Given the significant growth of companies like DoorDash and Postmates (both of which have recently announced national deals with Taco Bell and Chipotle, respectively), it’s clear customers are price insensitive when it comes to convenience. And it’s obvious why these startups are dying to partner with national brands – these brands are the most recognizable and help drive incremental volume through their platform for their other partner restaurants (where they generate greater margin).
However, why are national chains deciding to partner with these relatively unknown food tech startups?
Margins are tight in the restaurant industry and, in theory, any tactic that drives incremental volume in food and beverage sales is a positive. Partnering with these startups is at zero cost to the restaurant; the cost is passed along to the consumer by way of delivery fee (and tip) that DoorDash or Postmates charges, on top of the bill. The restaurant takes zero margin hit while getting the full benefit of the additional volume.
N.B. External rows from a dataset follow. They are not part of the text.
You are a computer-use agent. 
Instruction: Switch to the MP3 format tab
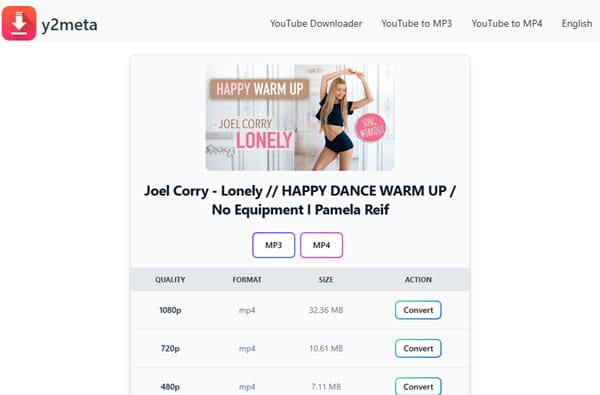click(274, 245)
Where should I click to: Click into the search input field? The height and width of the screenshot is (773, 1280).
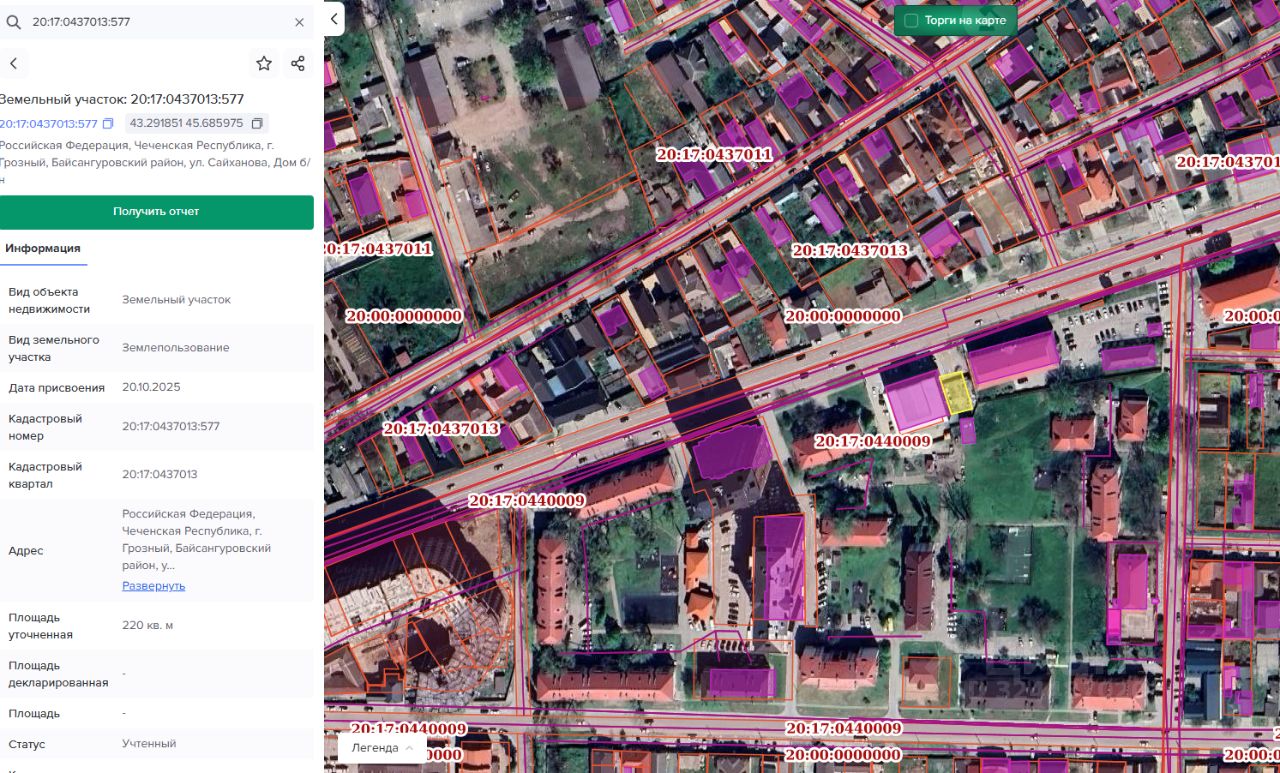[160, 22]
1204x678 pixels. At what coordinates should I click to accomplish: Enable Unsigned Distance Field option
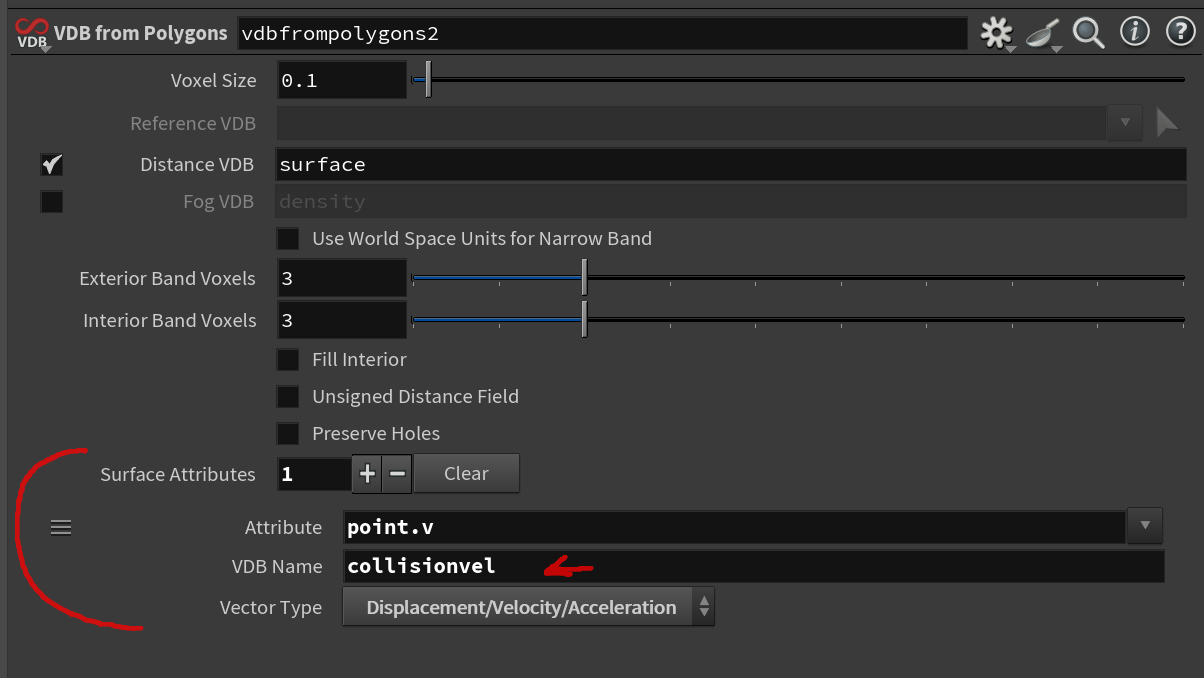[x=288, y=397]
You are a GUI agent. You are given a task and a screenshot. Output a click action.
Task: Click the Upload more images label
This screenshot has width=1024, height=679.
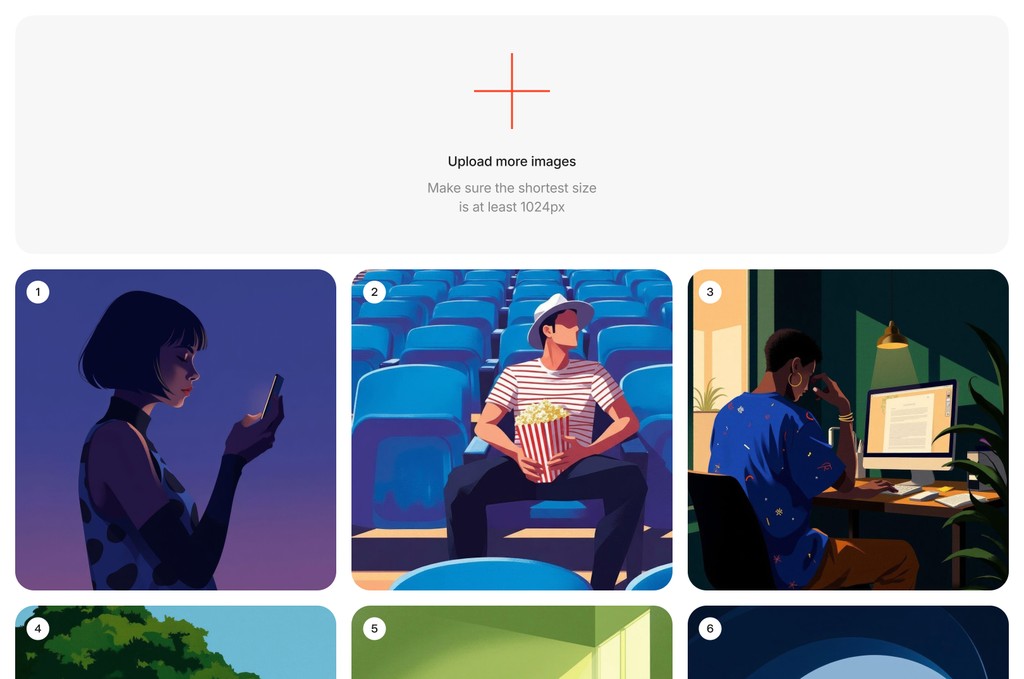(x=511, y=161)
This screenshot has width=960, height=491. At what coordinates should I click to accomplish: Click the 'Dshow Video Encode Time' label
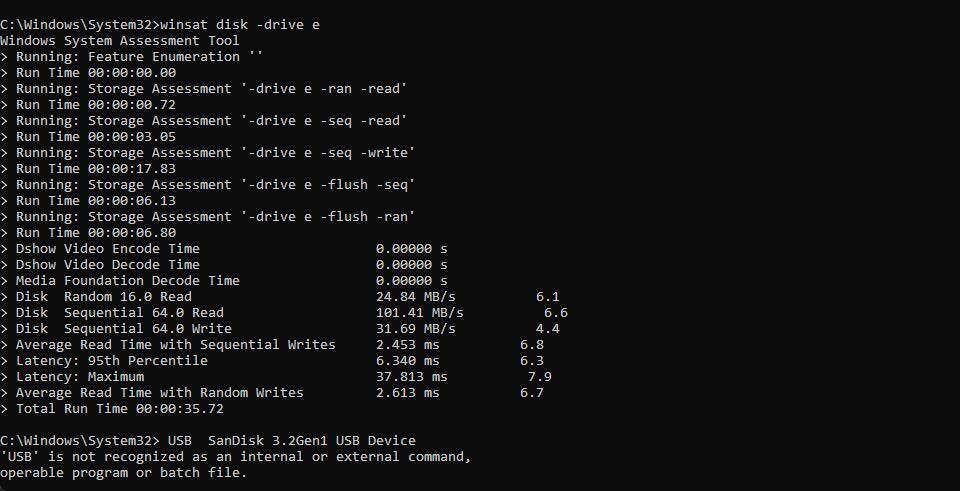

Now there are downsides, the restaurant risks quality control of the food and also insight into the end customer, but ultimately the franchise owners want to increase their revenue in an increasingly competitive, saturated market.
What I think you’ll see next in this segment is similar to the competitive dynamics you’re seeing with Uber and Lyft. It is a race to whoever has the most volume (driver supply). Here it is all about the most (and best) restaurants, but if restaurants start partnering with every food tech startup, it will come down to whatever is cheapest for the consumer.
Assuming these national chains are comfortable assuming the risk that comes with outsourcing delivery, they have no reason not to partner with every food tech startup. Why turn down the incremental volume by being “exclusive” with one partner? As a result, you’ll see plenty of price competition across startups where it will come down to fees.
And while today, I think you’ll see certain restaurants partnering with company A vs. company B, it’s a race to who can sign up the most “Tier I” restaurants and national brands in a given geography as quickly as possible, boxing out the competition. If it turns into a non-exclusive price war, I think startups fighting over the same geographies will run into problems and consolidation in the space will have to occur.